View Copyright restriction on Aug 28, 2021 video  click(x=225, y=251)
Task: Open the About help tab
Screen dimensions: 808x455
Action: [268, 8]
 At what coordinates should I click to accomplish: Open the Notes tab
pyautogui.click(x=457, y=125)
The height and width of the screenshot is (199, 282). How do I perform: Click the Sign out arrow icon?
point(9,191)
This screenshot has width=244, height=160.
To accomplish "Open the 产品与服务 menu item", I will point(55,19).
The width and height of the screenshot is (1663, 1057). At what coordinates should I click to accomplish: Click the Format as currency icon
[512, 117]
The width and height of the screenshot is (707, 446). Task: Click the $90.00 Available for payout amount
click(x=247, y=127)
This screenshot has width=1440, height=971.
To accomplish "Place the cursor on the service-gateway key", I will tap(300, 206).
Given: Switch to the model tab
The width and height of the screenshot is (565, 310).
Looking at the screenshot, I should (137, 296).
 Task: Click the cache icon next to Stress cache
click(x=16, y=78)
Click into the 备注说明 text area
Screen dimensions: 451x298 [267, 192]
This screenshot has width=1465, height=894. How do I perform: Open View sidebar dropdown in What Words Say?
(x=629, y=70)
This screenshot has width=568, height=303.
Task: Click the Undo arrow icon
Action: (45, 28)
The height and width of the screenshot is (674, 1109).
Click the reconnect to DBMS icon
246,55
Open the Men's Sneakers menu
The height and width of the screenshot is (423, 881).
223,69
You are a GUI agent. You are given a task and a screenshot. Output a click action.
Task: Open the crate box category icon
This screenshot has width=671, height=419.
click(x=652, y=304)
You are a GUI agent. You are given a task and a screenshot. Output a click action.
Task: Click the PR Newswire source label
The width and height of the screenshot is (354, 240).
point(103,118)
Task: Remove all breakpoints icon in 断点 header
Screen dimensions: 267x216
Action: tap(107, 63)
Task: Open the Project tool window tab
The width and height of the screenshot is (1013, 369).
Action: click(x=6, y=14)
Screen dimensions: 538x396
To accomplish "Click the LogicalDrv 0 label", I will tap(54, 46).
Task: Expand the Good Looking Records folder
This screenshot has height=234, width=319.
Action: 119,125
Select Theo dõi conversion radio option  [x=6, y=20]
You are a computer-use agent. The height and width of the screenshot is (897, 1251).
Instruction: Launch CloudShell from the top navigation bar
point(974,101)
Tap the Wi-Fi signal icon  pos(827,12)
•••
Task objective:
Please pull out every line from the items above that contains the word "accomplish", treating uppercase and lowercase as different.

Output:
 At what coordinates should I click to accomplish: Open the Notes tab
To accomplish "Open the 产品与服务 menu item", I will point(55,19).
The width and height of the screenshot is (1663, 1057). At what coordinates should I click to accomplish: Click the Format as currency icon
To accomplish "Place the cursor on the service-gateway key", I will tap(300, 206).
To accomplish "Click the LogicalDrv 0 label", I will tap(54, 46).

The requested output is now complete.